→ **What to work on**
[a] Translate this sentence from the passage about the term "slice-of-life" into Spanish: "Instead, people focus on the legalistic definition."
[b] From the passage about the term "slice-of-life", copy the text from "The second-biggest issue" up to and including "with the term).".
[c] In the passage about the term "slice-of-life", which two terms would the writer rather use to brand shows?

→ **Selected extract**
The second-biggest issue I have with “slice-of-life” in that sense is that it masks what lies beneath the mechanism that makes you go and call something a slice-of-life anime. Instead, people focus on the legalistic definition.  That is its sin. By doing so it makes people run in circles thinking what show is or is not a slice-of-life, but not thinking about the simple elements that evoke the feeling. Being a metaphor means it isn’t a legal, rational cause-effect concept; it’s closer to art and feeling, if you know what I mean. I mean, more people should be using and studying terms like “wabi sabi” or “mono no aware” because they are genuine JP lit/art crit terms that have a lot written for them, if they want to to do real crit. Instead we have kids jerking off to “slice of life.” It’s like reinventing the wheel wrong (and that is the biggest problem I have with the term).

At the very least, I’d rather brand stuff by terms like “iyashikei” or “kuukikei”  because at least those terms are prescriptive and not some kind of vague metaphor, if we must use some otaku terms.

Unlike a zombie, however, I can’t point a gun at a figure of speech and shoot it (again and again) dead (again and again). All I can do is rage quietly at my inability to translate all this fandom academia from Japan, who’s been at this for longer than we have and have a more mature framework.

→ **Data rows**
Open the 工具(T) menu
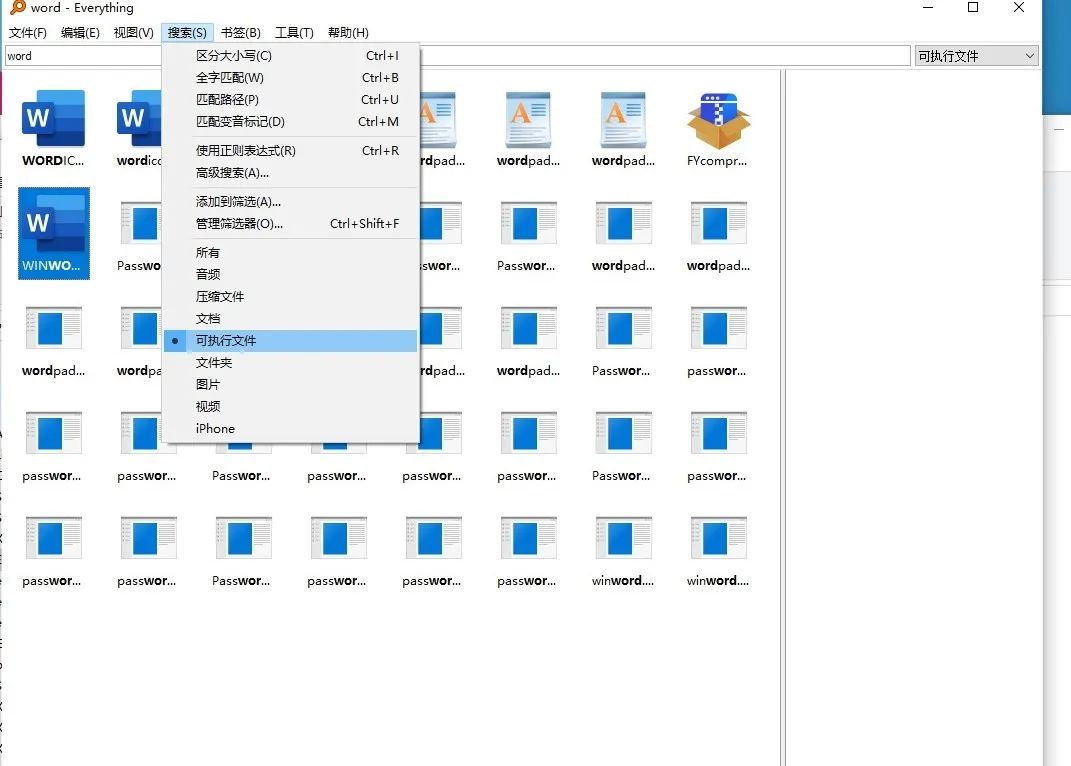The height and width of the screenshot is (766, 1071). [x=293, y=32]
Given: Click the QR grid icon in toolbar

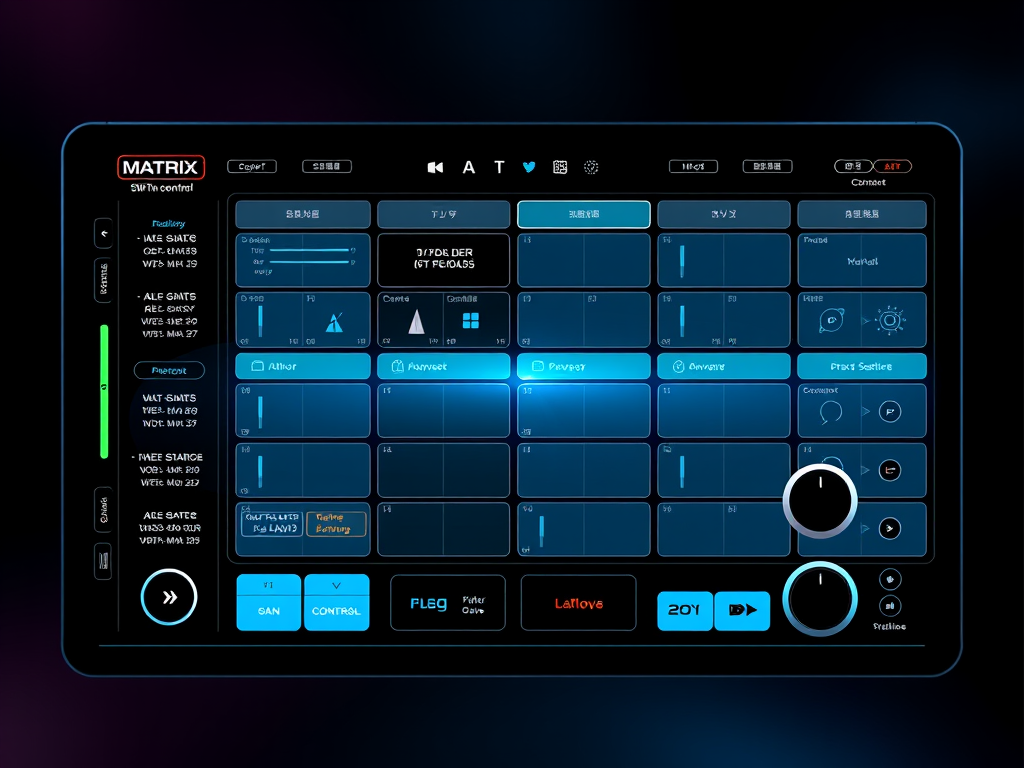Looking at the screenshot, I should [560, 167].
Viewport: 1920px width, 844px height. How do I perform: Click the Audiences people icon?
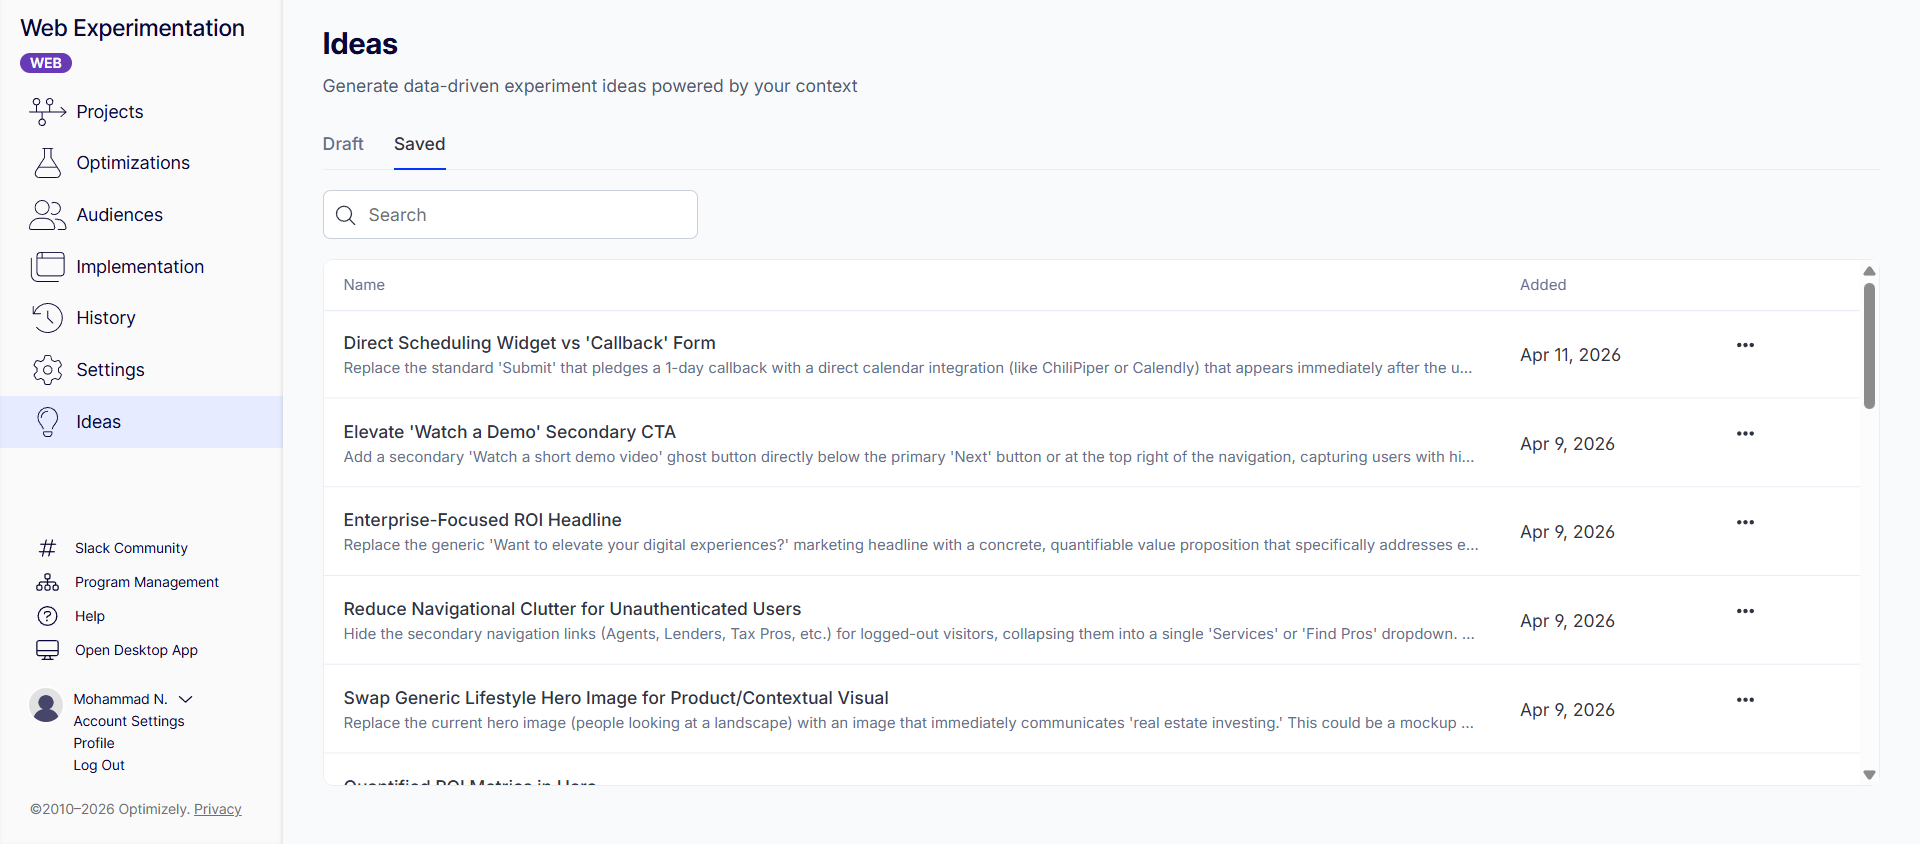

→ **Worked solutions**
[a] En cambio, la gente se centra en la definición legalista.

[b]
The second-biggest issue I have with “slice-of-life” in that sense is that it masks what lies beneath the mechanism that makes you go and call something a slice-of-life anime. Instead, people focus on the legalistic definition.  That is its sin. By doing so it makes people run in circles thinking what show is or is not a slice-of-life, but not thinking about the simple elements that evoke the feeling. Being a metaphor means it isn’t a legal, rational cause-effect concept; it’s closer to art and feeling, if you know what I mean. I mean, more people should be using and studying terms like “wabi sabi” or “mono no aware” because they are genuine JP lit/art crit terms that have a lot written for them, if they want to to do real crit. Instead we have kids jerking off to “slice of life.” It’s like reinventing the wheel wrong (and that is the biggest problem I have with the term).

[c] "Iyashikei" and "kuukikei."